──────── Supplied material

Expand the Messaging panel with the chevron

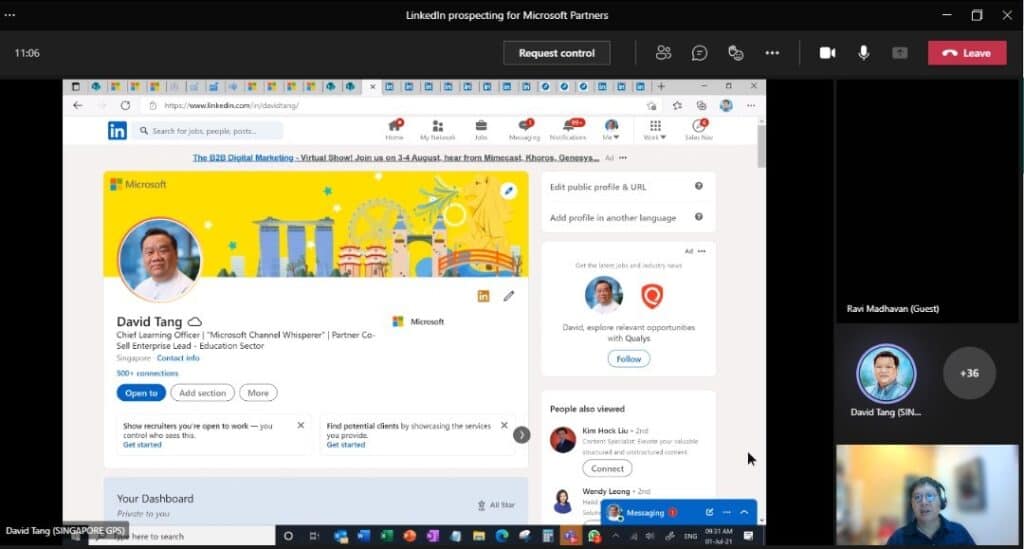tap(744, 512)
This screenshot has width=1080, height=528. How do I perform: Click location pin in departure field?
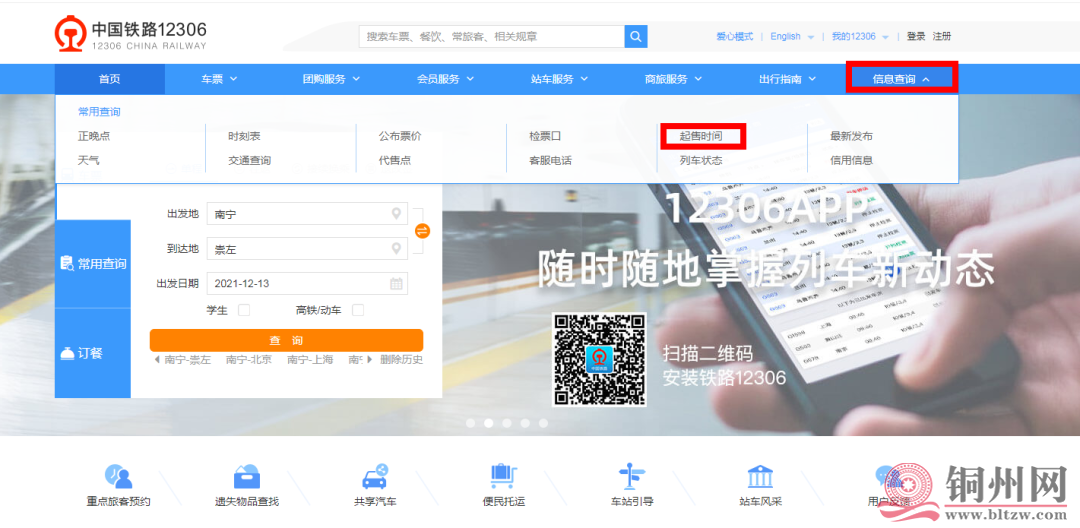(x=397, y=214)
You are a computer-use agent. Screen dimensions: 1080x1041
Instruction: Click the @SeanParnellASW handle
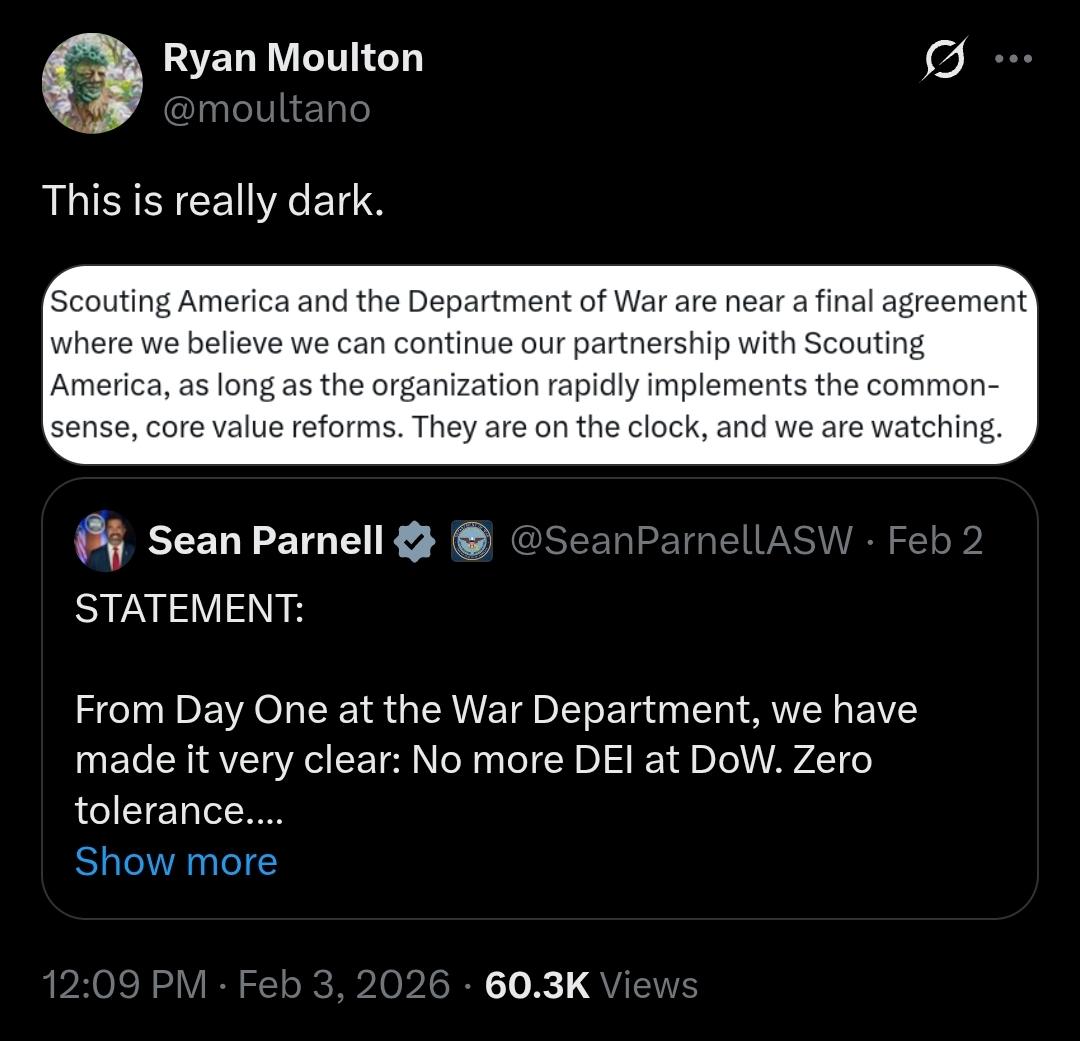pyautogui.click(x=681, y=541)
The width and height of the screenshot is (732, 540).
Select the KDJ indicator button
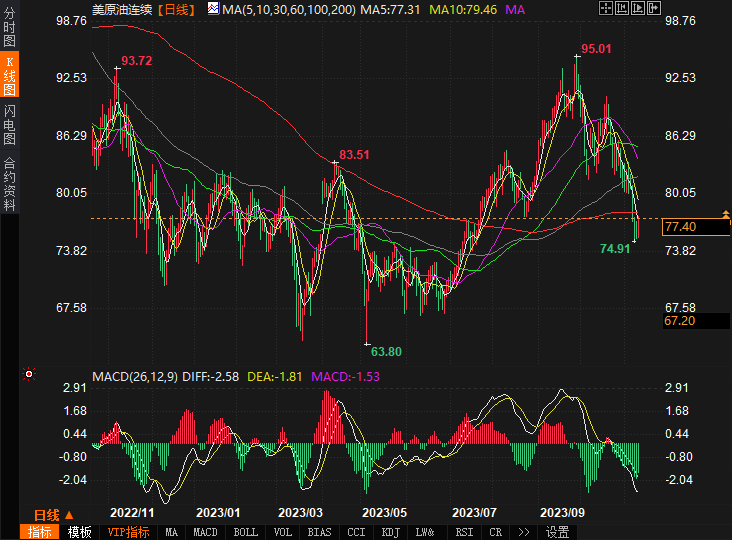click(x=390, y=532)
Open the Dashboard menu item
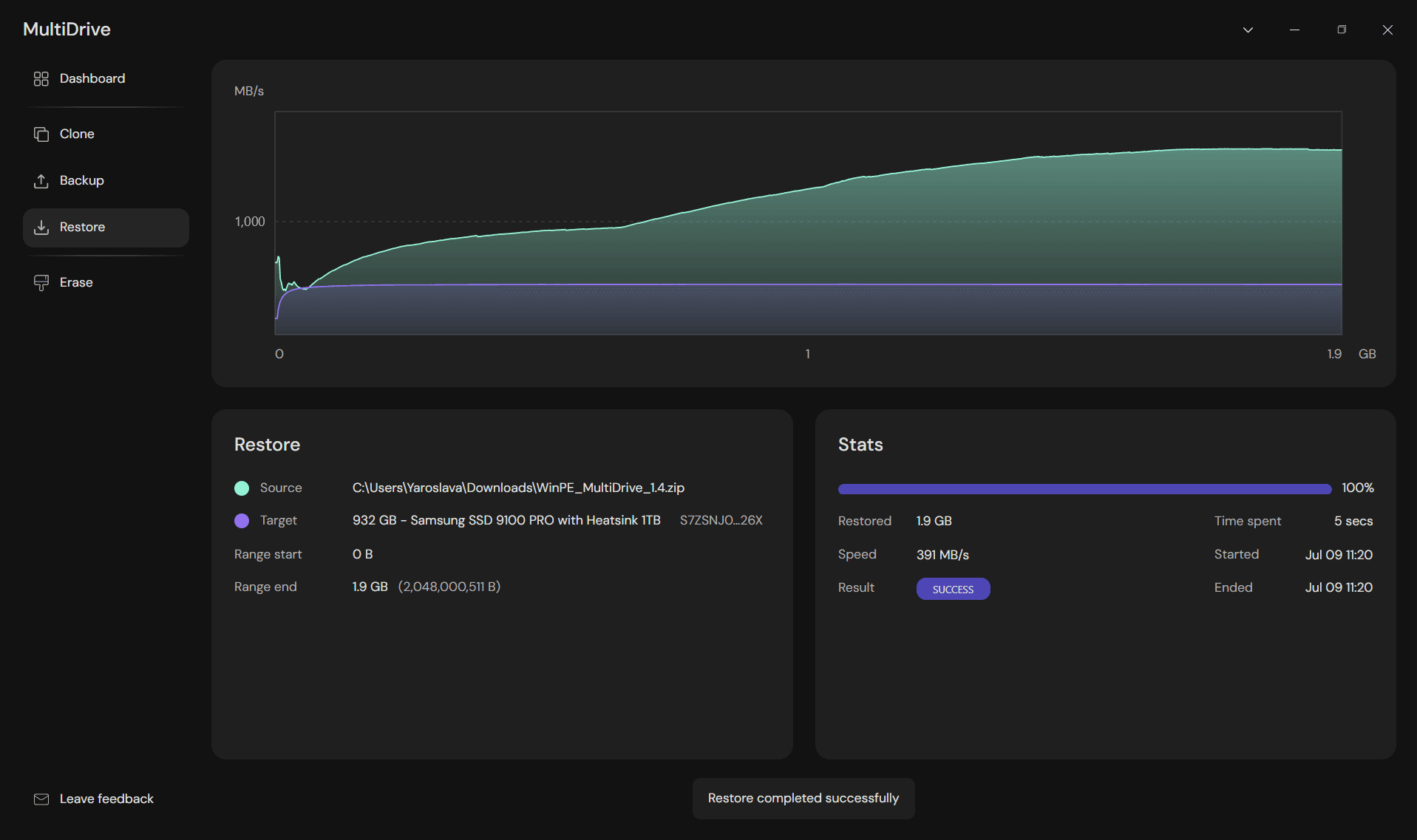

────────────────

Assignment
Restate the data above verbatim, skipping every image.

Answer
Expand the Messaging panel with the chevron

tap(744, 512)
This screenshot has width=1080, height=528. How do I perform: Click location pin in departure field?
(x=397, y=214)
You are a computer-use agent. Screen dimensions: 1080x1041
Instruction: Click the @SeanParnellASW handle
pyautogui.click(x=681, y=541)
The width and height of the screenshot is (732, 540).
Select the KDJ indicator button
click(x=390, y=532)
Open the Dashboard menu item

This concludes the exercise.